When My Figure-Skating AI Called a World Champion's Triple Axel "Under-Rotated"

I gave my figure-skating AI the easiest test I could think of: a textbook triple axel from a world champion. A jump you'd put in a coaching manual. If anything on earth was a clean, fully-rotated landing, this was it.

The system flagged it as under-rotated. High confidence on the defect.
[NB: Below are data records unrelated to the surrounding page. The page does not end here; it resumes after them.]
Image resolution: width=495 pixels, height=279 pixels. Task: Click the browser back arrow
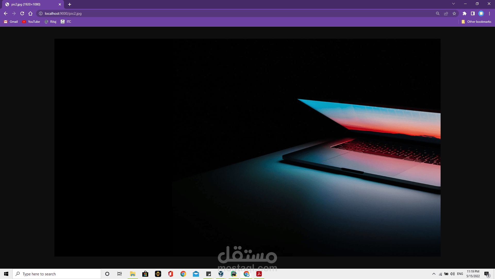point(6,13)
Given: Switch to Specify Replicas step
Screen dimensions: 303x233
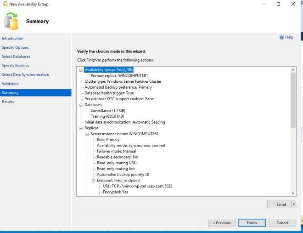Looking at the screenshot, I should coord(16,66).
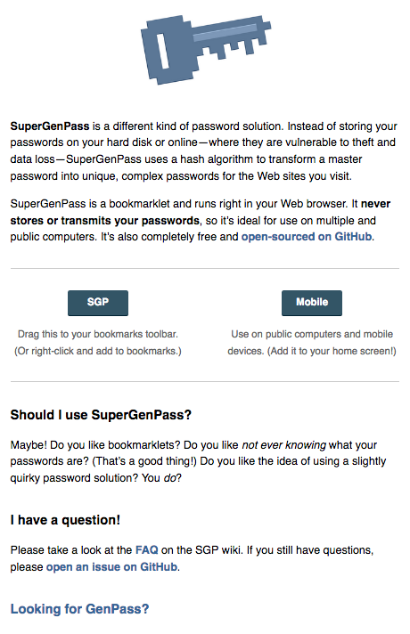This screenshot has width=410, height=634.
Task: Click the SGP bookmarklet button
Action: tap(98, 303)
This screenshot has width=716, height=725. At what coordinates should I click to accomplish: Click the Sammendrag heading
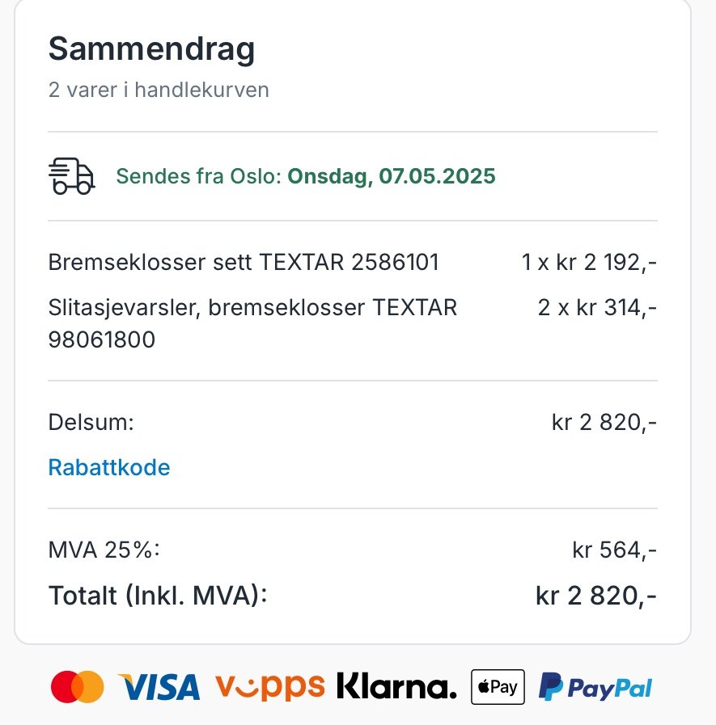click(151, 48)
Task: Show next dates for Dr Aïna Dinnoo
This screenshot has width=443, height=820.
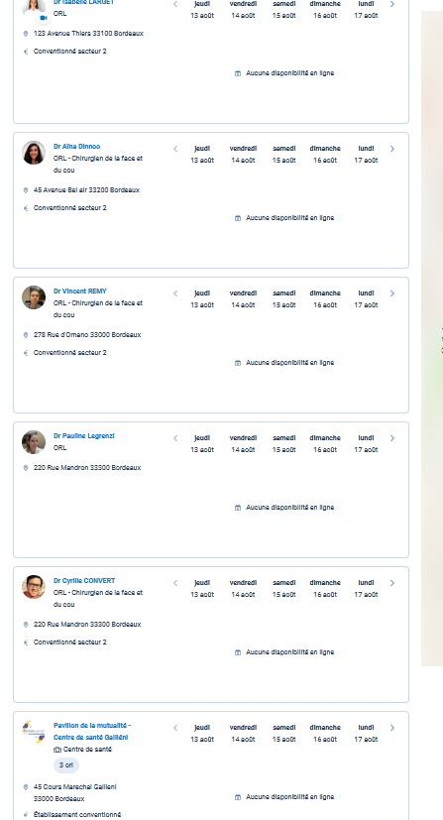Action: (392, 149)
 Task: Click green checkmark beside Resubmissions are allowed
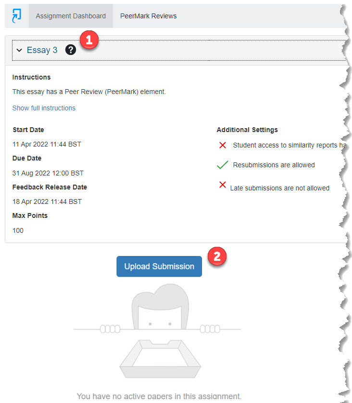point(222,165)
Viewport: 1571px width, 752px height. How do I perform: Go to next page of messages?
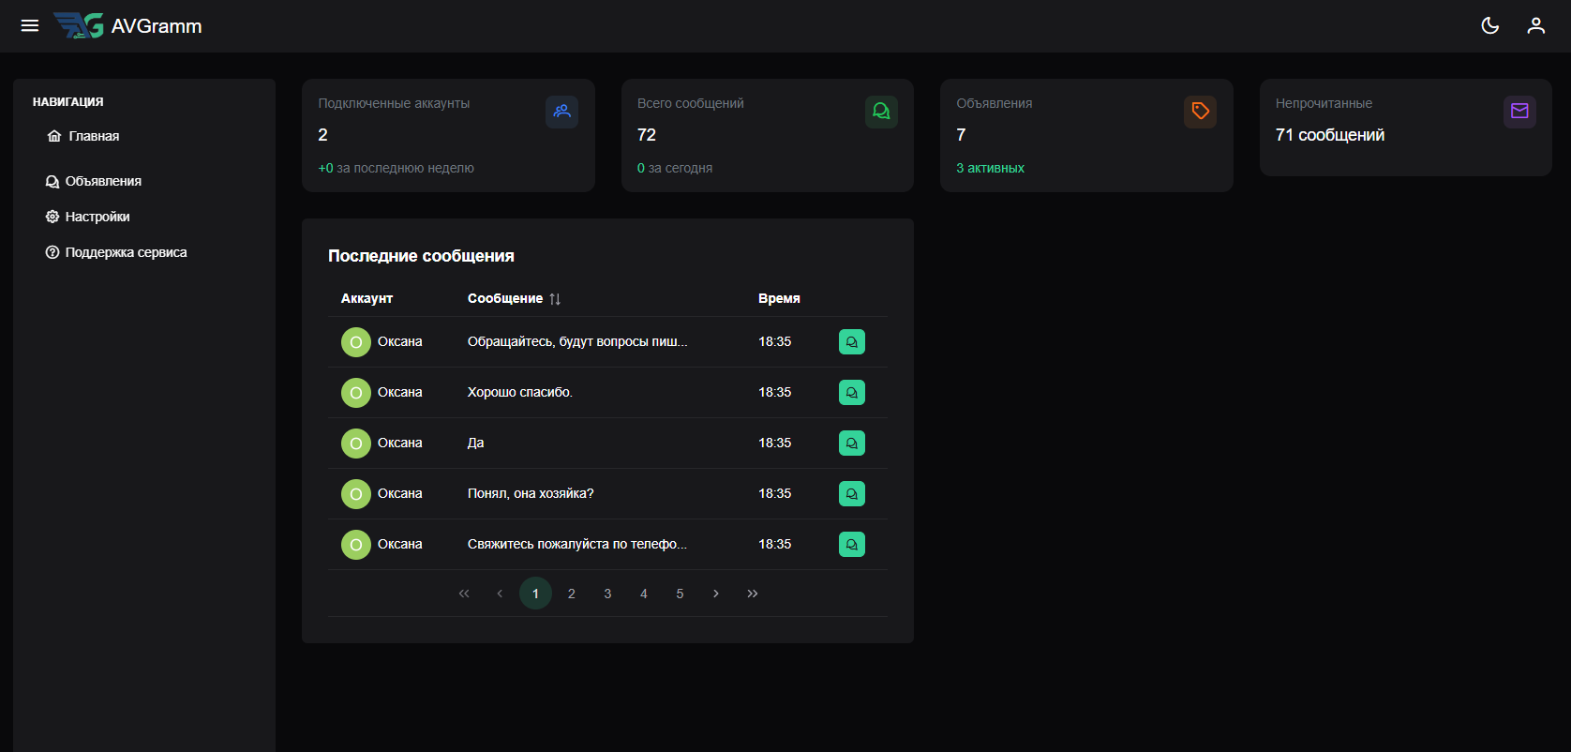716,594
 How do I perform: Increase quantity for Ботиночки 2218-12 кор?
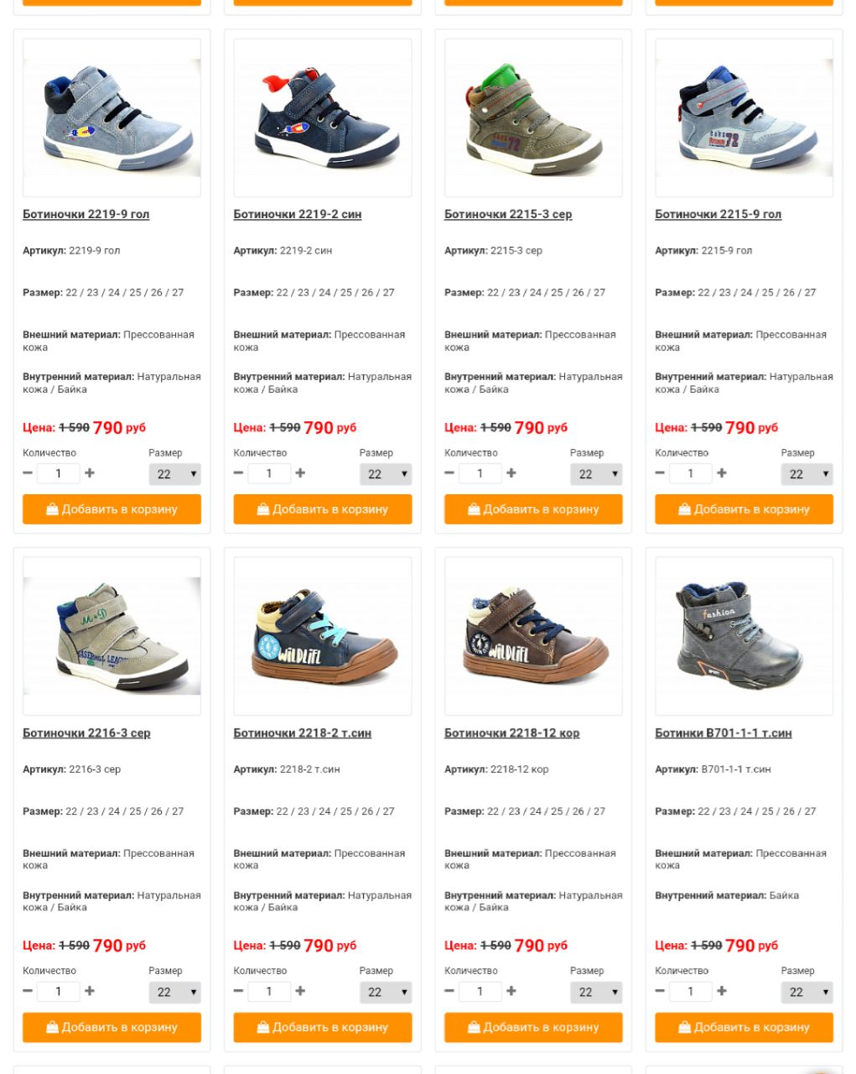(x=511, y=991)
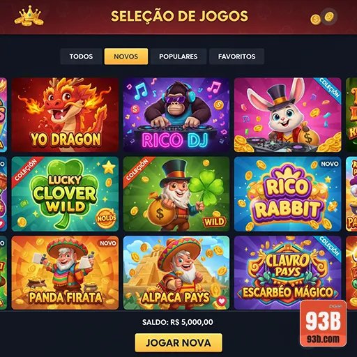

I build JumpOnion, an app that analyzes a figure-skating jump from a single phone video. This was mid-development — the world champion's jump wasn't a customer or a test kid, it was how I checked whether the rotation detector was telling the truth or just talking. That one wrong answer is the reason JumpOnion works the way it does today.

Visual thesis map

The easiest test failed

One camera could not prove the landing

Thin evidence crossed the old gate

Silence became a product rule

Signals split into trust tiers

How I was testing it

This was the rotation calibration phase. I ran eleven real skating videos end to end — pose detection, then rotation analysis, then the full analytics pass — to see where the detector agreed with reality and where it didn't. The world champion's jump was supposed to be the easy "yes." It came back a confident "no."

So I opened up the numbers behind that single call.

Diagram 01

input

single phone angle

A clean jump enters the detector as one flattened camera view.

evidence

14 of 44 frames

The landing frames that actually showed the blade were sparse.

artifact

roughly 99 degrees

A projection artifact looked like a rotation defect.

Why a single camera lies

The rotation confidence on that landing was 0.61. Only 14 of the 44 landing frames actually caught the blade clearly enough to measure. From that one phone angle, the blade-to-body angle at touchdown came out roughly 99 degrees apart — the blade looked like it hadn't caught up to the body, which the detector reads as "still rotating on the landing = under-rotated."

It wasn't under-rotated. It was a projection artifact. One camera, the skater's glide direction, and the angle of the blade edge together faked a number that doesn't exist in three dimensions. The jump was fully rotated. The camera just couldn't prove it, and the detector mistook "can't prove" for "didn't happen."

The cheap fix and the expensive one

The cheap fix was one threshold. The detector only diagnoses rotation when its confidence in the measurement clears a gate — and the champion's jump landed just barely over that line. So it squeaked through and got "diagnosed." I raised the gate. Now a borderline reading like that one falls short, the diagnosis is suppressed, and the app says nothing instead of saying something false.

The expensive fix was the principle I had to commit to: I would rather the app stay silent than be confidently wrong.

That sounds obvious until you watch a product do the opposite. Most analysis tools are built to always have an answer. I decided mine wasn't allowed to, unless it could back the answer up.

Diagram 02

borderline measurement

0.61

A number can look precise while the camera evidence is still thin.

gate

product behavior

Strong evidence: diagnosis allowed

Borderline evidence: observation only

Thin evidence: no verdict

Why silence wins here

Figure skating is a small world. A coach or a competitive skater tries the app once, it tells them a clean jump is broken, and that verdict travels the whole rink by the next practice. So when the app isn't sure, I'd rather it say nothing than risk being wrong in front of the one coach who never comes back.

So here's the rule I shipped: if the system can misread a world champion's textbook jump from a bad angle, then an ordinary kid's half-rotation or a non-standard attempt deserves more caution, not less.I calibrate against the hardest jump I can verify, and when the camera's evidence is thin, the app keeps quiet.

What that looks like in the product

Diagram 03

tier 1output

strong

High-confidence rotation signal can become a visible diagnosis.

tier 2output

observation

Risk language stays hedged when the evidence is useful but not decisive.

tier 3output

experimental

Raw angles stay internal until they earn trust frame by frame.

Rotation diagnosis only fires above the confidence gate. Below it, the output stays an observation, not a verdict.
I split the signals into tiers: strong (high-confidence rotation), observation (risk levels, hedged), and experimental (raw angles I don't trust yet and don't show as conclusions).
I calibrate with jumps I can actually check frame by frame — including my own kids', who skate, so I know the ground truth before the model says a word.

The part of JumpOnion that matters most isn't one you can see in a screenshot. It's the answer the app decided not to give.